Here’s where we begin:

  • Start with listening. If you’re designing a rural program without talking to the people who live there, you’re wasting time and money. Ask first. Don’t assume.
  • Put decision-making closer to home. Local voices aren’t “stakeholders” — they’re the owners of the outcome. Give them real authority, not just a seat at the table. When local ag dealers, processors, or repair shops disappear, rural communities lose more than services — they lose ownership. Every time a part is trucked in from 200 miles away, money leaves town and doesn’t come back.
  • Spend on what matters. Forget the branding and PR. Fix the bridge. Fund the clinic. Train welders. Get broadband to the last mile. People remember what got done — not what got promised.
  • Fix the metrics. Stop judging rural schools and clinics using city models. Make space for small-scale solutions that actually work where we are. We’ve got jobs waiting in welding, electrical, plumbing, diesel tech, and ag service. Let’s train folks where they live, for the work that’s here.
  • Respect cultural lines. Language has become a wedge, and institutions need to stop forcing new norms without context or consent. Rural folks aren’t looking for a fight — we just want to speak plainly and be heard without judgment.
  • Back leaders who tell the truth. Even if it costs them votes. Even if they buck their party. The people who still live and work in these towns know the difference between a politician and a representative.
  • Invest for the long haul. Short-term grants and pilot programs don’t fix anything. Real trust takes time. And so does rebuilding what’s been stripped away.

And those are things vital on a local level, for local communities. Still, rural America has a large stake in national issues too, and yes, it gets political. These include:

  • Immigration reform: For Democrats: Are you willing to stop chanting slogans and get serious about legal pathways — real H-2A reform, faster green cards, and streamlined visas? For Republicans: Are you ready to admit rural economies rely on immigrant labor, and that legal access to farmworkers and ag techs isn’t weakness — it’s survival?
  • The deficit and public spending: Rural families balance books every day. They expect government to do the same. If you’re running up debt while pushing programs that don’t reach the people, don’t be surprised when trust collapses.
  • Tax breaks for the wealthy: Nobody on a tractor is getting a carried interest loophole. If your policy gives a hedge fund a tax break but won’t reimburse a rural vet’s mileage — you’re not serving working people. You’re serving Wall Street.
  • Affordable housing in rural areas: Locals can’t compete with Airbnbs and out-of-state cash buyers. If neither party offers a plan to keep working people housed in their own towns, then what’s the plan worth?

This isn’t about nostalgia. It’s about function. If we want a country that works, we need to start rebuilding from the bottom up — with the people who still carry the weight. Rural and working-class communities don’t need saving. They need respect, trust, and real partnership.

__Extracted information__

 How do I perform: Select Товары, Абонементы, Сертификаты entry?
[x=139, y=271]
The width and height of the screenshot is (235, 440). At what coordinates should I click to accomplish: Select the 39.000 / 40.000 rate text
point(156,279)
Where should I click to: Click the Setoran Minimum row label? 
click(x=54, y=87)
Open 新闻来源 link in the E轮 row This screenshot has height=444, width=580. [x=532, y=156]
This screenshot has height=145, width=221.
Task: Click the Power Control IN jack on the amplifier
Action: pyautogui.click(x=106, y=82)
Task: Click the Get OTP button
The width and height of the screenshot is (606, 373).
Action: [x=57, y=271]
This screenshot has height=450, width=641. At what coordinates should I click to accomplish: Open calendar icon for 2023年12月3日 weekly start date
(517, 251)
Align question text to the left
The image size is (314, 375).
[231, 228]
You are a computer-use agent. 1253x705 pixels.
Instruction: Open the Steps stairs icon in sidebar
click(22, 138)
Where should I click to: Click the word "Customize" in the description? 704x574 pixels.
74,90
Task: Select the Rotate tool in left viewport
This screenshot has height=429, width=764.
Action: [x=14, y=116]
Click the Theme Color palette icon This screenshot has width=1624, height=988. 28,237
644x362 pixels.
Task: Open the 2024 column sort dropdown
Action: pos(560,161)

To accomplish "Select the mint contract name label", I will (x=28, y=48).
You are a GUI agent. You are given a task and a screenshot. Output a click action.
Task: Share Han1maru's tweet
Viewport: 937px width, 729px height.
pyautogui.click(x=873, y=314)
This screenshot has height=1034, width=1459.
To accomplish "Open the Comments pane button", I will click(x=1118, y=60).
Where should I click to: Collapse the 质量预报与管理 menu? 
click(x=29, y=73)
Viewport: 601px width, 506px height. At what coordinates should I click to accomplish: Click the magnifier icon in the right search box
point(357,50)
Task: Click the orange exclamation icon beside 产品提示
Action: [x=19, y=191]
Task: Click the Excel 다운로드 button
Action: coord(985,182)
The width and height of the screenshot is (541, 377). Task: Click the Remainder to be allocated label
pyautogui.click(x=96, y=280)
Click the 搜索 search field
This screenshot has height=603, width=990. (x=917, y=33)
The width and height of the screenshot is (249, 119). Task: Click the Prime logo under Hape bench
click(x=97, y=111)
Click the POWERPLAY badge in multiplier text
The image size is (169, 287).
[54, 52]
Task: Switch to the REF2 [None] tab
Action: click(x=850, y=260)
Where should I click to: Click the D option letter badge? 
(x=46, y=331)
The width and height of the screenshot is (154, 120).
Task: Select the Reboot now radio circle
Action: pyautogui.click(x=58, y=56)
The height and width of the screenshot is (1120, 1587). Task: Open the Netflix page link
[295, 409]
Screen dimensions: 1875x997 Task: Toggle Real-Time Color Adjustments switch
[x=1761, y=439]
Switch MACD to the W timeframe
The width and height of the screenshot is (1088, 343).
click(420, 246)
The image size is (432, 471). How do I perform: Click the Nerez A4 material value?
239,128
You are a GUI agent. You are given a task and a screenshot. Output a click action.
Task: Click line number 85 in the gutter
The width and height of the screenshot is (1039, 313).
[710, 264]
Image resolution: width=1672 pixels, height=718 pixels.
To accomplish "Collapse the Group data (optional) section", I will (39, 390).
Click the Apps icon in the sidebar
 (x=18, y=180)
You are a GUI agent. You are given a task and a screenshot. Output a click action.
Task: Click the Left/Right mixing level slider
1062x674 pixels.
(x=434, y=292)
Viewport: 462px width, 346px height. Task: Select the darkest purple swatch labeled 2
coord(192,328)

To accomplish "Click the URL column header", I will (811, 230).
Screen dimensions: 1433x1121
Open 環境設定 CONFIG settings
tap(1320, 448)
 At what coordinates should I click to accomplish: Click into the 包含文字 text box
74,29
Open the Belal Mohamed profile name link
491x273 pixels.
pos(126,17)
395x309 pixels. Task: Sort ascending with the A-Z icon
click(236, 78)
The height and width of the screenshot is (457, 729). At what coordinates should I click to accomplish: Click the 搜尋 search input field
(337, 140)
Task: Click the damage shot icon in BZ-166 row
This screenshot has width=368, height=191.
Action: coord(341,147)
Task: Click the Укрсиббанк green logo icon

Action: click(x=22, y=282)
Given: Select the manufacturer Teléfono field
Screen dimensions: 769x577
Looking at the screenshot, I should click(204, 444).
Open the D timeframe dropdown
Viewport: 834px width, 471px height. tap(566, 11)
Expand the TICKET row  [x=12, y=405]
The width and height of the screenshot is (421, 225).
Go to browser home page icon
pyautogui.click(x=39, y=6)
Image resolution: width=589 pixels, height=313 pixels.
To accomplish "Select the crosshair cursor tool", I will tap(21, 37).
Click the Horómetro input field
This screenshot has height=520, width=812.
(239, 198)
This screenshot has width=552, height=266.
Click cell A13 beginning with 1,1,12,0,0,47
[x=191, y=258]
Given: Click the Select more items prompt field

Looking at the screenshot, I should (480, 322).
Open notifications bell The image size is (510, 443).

__Problem__
In the text on rural America, condense the paragraph beginning "This isn't about nostalgia" into one or two shorter sentences that keep its main points.

__Result__
The aim is function, not nostalgia: a working country must be rebuilt from the bottom up with the people who still carry the weight. Rural and working-class communities need respect, trust, and real partnership, not saving.